* [Problem requirements]: Copy out everything from the start of the material down to the line that contains "click(x=36, y=24)", including that line.

* [Data provided]:
============

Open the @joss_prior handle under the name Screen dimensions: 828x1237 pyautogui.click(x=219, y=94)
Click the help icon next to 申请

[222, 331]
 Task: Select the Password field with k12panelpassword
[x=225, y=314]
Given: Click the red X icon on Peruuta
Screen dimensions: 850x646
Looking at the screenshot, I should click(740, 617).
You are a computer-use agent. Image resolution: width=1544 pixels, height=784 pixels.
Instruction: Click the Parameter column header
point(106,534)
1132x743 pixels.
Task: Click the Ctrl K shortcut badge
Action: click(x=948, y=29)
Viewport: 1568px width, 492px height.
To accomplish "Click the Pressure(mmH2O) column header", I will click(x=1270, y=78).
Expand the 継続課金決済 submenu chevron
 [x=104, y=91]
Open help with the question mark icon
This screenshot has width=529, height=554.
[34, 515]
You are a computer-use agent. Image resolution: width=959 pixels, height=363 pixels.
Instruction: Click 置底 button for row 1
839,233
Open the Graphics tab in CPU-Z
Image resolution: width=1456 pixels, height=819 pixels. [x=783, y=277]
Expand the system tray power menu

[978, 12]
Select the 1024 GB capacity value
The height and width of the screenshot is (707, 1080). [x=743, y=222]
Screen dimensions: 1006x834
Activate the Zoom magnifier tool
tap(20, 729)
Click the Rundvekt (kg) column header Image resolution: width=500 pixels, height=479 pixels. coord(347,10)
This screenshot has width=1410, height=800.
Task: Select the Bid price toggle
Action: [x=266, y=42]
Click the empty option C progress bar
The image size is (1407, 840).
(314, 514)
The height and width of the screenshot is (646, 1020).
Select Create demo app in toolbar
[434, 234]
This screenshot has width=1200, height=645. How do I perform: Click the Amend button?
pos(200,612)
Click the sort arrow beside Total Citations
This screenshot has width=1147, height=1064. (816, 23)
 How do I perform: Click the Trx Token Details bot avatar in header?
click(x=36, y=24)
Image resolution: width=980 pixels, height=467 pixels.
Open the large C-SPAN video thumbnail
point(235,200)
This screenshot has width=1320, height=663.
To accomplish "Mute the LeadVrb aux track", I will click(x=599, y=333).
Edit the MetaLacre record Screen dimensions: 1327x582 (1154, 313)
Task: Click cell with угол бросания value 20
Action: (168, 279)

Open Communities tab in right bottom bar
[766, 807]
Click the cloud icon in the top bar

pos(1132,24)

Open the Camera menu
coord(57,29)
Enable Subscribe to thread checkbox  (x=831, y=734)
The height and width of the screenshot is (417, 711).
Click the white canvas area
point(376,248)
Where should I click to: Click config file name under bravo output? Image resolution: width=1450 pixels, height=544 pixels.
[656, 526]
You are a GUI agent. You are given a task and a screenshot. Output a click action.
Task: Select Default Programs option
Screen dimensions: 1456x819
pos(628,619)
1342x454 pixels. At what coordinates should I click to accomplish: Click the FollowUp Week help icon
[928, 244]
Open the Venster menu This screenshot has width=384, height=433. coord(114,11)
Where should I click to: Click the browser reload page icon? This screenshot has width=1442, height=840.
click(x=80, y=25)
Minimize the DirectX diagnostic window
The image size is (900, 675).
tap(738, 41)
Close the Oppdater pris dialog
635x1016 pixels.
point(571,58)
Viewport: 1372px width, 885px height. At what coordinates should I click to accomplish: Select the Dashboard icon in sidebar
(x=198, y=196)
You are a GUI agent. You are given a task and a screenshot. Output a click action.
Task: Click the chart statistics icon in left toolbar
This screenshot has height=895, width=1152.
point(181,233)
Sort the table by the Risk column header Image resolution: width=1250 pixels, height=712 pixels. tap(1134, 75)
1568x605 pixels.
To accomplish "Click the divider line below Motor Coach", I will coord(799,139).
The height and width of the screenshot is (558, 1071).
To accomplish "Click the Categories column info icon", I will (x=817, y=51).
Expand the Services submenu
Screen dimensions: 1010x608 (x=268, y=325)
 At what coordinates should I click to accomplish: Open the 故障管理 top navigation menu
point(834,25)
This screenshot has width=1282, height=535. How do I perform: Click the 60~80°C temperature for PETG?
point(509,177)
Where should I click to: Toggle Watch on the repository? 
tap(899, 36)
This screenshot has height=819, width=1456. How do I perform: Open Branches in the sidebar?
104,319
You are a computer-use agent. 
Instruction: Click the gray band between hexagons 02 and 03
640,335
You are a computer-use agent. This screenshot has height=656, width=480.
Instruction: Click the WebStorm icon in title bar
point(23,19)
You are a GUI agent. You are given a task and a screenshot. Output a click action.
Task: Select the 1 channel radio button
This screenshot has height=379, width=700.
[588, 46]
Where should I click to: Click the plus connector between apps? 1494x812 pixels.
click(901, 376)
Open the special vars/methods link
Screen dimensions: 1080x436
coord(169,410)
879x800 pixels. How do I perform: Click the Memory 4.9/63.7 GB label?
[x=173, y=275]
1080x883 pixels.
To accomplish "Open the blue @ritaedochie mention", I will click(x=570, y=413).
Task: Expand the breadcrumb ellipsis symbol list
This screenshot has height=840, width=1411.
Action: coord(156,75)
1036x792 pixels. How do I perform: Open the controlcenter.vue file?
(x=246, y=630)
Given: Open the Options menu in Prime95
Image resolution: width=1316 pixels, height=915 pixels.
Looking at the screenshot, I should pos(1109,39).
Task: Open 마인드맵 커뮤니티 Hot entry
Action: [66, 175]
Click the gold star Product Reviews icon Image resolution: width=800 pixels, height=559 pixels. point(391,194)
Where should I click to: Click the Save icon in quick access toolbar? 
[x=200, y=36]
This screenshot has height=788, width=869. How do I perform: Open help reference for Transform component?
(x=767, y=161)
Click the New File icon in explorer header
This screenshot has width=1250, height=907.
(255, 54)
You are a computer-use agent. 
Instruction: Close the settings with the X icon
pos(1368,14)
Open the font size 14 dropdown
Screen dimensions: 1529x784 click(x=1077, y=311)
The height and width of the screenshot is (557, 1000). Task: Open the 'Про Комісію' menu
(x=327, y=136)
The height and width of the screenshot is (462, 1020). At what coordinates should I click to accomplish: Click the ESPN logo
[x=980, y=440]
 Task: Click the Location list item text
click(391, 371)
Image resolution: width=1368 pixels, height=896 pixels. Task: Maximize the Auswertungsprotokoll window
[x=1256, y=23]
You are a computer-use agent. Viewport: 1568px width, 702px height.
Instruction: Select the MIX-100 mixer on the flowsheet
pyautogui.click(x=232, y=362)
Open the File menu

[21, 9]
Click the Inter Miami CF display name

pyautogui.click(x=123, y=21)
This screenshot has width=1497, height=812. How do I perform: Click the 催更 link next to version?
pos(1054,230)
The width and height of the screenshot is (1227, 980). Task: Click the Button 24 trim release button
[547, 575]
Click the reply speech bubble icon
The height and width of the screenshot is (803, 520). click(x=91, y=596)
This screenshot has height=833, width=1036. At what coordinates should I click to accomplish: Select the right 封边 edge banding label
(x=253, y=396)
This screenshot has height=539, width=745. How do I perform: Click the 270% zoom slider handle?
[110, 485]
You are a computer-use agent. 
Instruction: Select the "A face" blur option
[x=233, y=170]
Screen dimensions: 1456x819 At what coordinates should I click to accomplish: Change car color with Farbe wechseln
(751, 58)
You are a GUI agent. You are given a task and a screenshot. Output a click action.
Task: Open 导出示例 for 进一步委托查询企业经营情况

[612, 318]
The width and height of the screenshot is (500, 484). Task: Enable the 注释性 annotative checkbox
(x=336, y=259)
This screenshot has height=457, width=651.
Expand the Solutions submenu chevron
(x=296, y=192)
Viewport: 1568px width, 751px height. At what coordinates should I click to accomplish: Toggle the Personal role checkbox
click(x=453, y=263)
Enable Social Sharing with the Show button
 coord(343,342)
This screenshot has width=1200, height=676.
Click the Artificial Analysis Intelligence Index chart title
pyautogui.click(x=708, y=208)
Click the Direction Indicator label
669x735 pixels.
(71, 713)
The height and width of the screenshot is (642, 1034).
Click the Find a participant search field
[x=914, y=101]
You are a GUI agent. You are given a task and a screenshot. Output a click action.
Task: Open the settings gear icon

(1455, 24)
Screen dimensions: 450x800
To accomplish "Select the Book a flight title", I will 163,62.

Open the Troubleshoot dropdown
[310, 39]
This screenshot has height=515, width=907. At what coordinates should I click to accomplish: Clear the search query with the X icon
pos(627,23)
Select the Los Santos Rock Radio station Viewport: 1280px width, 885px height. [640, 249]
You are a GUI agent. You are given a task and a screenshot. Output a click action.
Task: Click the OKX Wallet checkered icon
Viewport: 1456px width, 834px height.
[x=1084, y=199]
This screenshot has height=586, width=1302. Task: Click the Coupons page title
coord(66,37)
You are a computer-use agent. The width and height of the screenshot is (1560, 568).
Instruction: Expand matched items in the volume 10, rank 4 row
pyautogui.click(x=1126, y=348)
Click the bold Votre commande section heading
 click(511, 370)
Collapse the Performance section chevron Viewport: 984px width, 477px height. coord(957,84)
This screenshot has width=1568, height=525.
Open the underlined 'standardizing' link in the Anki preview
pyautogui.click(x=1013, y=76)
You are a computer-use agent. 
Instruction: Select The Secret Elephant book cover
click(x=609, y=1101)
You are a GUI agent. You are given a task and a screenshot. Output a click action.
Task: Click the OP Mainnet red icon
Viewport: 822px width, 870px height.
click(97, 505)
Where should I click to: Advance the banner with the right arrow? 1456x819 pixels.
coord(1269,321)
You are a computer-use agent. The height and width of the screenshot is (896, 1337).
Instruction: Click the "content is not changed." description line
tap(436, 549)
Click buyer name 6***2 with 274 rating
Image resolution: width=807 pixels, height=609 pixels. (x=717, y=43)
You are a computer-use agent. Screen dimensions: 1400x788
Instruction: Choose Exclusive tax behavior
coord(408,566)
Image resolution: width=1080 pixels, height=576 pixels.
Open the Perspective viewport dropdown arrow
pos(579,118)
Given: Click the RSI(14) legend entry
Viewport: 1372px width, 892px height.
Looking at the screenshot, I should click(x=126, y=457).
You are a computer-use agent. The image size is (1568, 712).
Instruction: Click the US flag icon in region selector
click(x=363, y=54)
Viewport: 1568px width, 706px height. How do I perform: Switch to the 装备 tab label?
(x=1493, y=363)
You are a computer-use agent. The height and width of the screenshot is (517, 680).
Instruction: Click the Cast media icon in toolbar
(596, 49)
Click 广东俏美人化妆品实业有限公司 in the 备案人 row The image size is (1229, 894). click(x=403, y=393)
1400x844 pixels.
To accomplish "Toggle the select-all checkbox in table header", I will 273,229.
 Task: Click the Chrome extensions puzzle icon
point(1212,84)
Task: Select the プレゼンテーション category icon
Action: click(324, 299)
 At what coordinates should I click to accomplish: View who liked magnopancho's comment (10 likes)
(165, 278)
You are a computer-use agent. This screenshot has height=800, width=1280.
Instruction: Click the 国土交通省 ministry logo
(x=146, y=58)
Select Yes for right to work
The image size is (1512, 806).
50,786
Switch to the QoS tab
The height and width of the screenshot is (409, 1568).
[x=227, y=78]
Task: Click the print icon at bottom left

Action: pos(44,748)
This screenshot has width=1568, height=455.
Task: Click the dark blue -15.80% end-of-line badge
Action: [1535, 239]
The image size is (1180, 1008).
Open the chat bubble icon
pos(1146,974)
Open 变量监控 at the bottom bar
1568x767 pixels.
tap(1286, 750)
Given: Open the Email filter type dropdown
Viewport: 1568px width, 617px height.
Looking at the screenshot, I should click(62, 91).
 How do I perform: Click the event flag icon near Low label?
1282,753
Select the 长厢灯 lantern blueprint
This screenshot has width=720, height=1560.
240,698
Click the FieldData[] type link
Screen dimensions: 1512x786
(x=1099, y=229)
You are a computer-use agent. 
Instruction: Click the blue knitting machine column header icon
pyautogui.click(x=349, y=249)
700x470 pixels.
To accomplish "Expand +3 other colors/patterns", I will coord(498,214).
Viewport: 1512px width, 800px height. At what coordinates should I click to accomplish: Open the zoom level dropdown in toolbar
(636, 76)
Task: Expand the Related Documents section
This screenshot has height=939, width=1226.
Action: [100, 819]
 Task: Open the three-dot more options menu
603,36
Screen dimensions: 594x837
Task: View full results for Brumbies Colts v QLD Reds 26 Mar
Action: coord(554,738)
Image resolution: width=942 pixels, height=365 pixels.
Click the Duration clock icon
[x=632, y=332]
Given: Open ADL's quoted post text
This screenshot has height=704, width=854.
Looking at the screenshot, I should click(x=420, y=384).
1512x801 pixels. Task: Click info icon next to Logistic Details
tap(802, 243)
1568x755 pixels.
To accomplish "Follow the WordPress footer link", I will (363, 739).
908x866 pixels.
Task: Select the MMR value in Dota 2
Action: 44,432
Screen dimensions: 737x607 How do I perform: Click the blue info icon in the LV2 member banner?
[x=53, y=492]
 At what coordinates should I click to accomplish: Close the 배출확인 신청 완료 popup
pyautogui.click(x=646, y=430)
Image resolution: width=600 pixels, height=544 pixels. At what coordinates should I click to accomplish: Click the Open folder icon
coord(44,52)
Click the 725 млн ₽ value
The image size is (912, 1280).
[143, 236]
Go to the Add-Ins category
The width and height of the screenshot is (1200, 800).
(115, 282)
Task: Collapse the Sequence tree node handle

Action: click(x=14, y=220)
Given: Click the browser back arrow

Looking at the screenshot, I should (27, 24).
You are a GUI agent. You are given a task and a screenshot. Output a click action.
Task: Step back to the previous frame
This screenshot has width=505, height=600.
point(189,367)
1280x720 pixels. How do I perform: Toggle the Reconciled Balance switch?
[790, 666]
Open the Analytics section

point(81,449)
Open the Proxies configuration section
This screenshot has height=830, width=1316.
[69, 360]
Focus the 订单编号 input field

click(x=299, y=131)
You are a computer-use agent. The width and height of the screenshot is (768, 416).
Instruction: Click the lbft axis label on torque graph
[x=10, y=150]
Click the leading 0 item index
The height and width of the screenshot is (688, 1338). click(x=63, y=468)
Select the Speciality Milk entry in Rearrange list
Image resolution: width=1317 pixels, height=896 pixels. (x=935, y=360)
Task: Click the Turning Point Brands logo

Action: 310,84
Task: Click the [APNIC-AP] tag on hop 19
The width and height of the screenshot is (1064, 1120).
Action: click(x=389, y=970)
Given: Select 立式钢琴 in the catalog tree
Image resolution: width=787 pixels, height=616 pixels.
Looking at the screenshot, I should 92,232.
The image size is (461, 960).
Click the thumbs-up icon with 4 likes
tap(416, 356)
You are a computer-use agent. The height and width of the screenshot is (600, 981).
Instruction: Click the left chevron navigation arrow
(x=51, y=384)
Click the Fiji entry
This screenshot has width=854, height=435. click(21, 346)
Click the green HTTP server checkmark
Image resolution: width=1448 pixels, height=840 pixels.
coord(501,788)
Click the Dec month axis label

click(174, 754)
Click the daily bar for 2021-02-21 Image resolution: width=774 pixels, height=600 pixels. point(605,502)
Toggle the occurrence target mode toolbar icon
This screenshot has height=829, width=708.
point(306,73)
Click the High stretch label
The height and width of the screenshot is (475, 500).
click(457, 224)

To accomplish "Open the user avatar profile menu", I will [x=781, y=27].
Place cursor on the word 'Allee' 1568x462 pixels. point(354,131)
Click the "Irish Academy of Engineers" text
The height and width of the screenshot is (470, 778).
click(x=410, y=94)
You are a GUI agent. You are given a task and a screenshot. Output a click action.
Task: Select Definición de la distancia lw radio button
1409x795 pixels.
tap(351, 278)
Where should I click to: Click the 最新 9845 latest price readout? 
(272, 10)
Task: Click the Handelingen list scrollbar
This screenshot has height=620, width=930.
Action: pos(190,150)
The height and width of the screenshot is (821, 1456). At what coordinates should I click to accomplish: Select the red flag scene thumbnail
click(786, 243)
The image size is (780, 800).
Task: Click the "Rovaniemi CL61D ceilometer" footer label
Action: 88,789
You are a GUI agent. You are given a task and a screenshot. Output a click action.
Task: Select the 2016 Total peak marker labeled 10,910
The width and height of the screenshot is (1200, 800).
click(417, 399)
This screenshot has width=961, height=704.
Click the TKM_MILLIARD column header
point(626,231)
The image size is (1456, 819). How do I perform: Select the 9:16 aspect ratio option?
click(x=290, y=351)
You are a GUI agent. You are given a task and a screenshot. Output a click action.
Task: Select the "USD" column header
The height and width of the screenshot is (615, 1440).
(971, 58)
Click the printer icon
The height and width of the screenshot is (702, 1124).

============

* [The answer]:
Open the @joss_prior handle under the name Screen dimensions: 828x1237 pyautogui.click(x=219, y=94)
Click the help icon next to 申请

[222, 331]
 Task: Select the Password field with k12panelpassword
[x=225, y=314]
Given: Click the red X icon on Peruuta
Screen dimensions: 850x646
Looking at the screenshot, I should click(740, 617).
You are a computer-use agent. Image resolution: width=1544 pixels, height=784 pixels.
Instruction: Click the Parameter column header
point(106,534)
1132x743 pixels.
Task: Click the Ctrl K shortcut badge
Action: click(x=948, y=29)
Viewport: 1568px width, 492px height.
To accomplish "Click the Pressure(mmH2O) column header", I will click(x=1270, y=78).
Expand the 継続課金決済 submenu chevron
 [x=104, y=91]
Open help with the question mark icon
This screenshot has width=529, height=554.
[34, 515]
You are a computer-use agent. Image resolution: width=959 pixels, height=363 pixels.
Instruction: Click 置底 button for row 1
839,233
Open the Graphics tab in CPU-Z
Image resolution: width=1456 pixels, height=819 pixels. [x=783, y=277]
Expand the system tray power menu

[978, 12]
Select the 1024 GB capacity value
The height and width of the screenshot is (707, 1080). [x=743, y=222]
Screen dimensions: 1006x834
Activate the Zoom magnifier tool
tap(20, 729)
Click the Rundvekt (kg) column header Image resolution: width=500 pixels, height=479 pixels. coord(347,10)
This screenshot has width=1410, height=800.
Task: Select the Bid price toggle
Action: [x=266, y=42]
Click the empty option C progress bar
The image size is (1407, 840).
(314, 514)
The height and width of the screenshot is (646, 1020).
Select Create demo app in toolbar
[434, 234]
This screenshot has width=1200, height=645. How do I perform: Click the Amend button?
pos(200,612)
Click the sort arrow beside Total Citations
This screenshot has width=1147, height=1064. (816, 23)
 How do I perform: Click the Trx Token Details bot avatar in header?
click(x=36, y=24)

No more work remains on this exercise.